Monday, July 7, 2008

emo..

im really not the type of person who bring along my stories, my frustrations to the open, but just to relieve this burden, i wanna just share my disappointments and my tears as well.
honestly, i felt broken..i felt empty...still dont know what to write this time,all i knew..i wanted to ease the pain..i just want to cry and cry and cry...and just sleep. hoping tomorrow, it would be a different day..
i dont dream for a perfect relationship nor look for someone so ideal,.a man who could just makes me laugh will do,.
i knew that relationship has its ups and downs, but i dont believe that it would bring all along the grief and pain..coz if he really loves me, he would look for ways not to hurt me either,,but every passing day, i always feel unloved, i feel being used, i felt that i am always alone, like i was before...whats the use of settling with the relationship?

REQUIRED TASKS:
**A.** In the blog post, why does the writer doubt that a relationship should bring grief and pain? Answer in one to three sentences.
**B.** Resume the blog post right after its closing question about settling with the relationship.
The lines after this point are separate material, unrelated to the blog post.

AVAILABLE DATA:

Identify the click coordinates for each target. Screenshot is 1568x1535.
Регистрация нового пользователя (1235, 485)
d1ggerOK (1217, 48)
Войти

PER-TASK OUTPUTS:
**A.** The writer reasons that if the partner really loved them, he would look for ways not to hurt them.

**B.**
It all started when i asked the typical question of "do u love me?" hopin he would reply with the most flattering words...as the case maybe,,,but to my dismay,,he left me hangin,,and choose not to answer at all..i know i didnt have the right to question him, coz nobody could force us to say things, if he really doesnt feel it, he was just being honest..
and i was just a dreamer...
its also my fault,,,i fall in love,,i should take the pain, the consequence...
accept the fact that he doesnt love me, he will not love me...
i dont know,,,it still hurts...

enough,,,

Love lesson for the day



i always feel disappointed and frustrated in my relationship
i always ask "why?', i always wonder whay the feelings bothers me whenever
im with him, i want to believe that thi will just pass, and that
its just part of the adjustments, but id didnt..
My friends always reminds me to a fact that
a relationship should always brings something good for you.
it will give you joy, somehow, pain in some few times.
frustrations, perhaps and some sort of inspiration..
I always look for that things, in him, in us..
but neither do i felt some strange things..
neither do i feel inspired
neither do i feel loved...
The barrometer should be,,
When sticking with someone else
the determining factor should be LOVE
coz everything will come along...
as i always search for that feeling, for him..
i always end up with one realization..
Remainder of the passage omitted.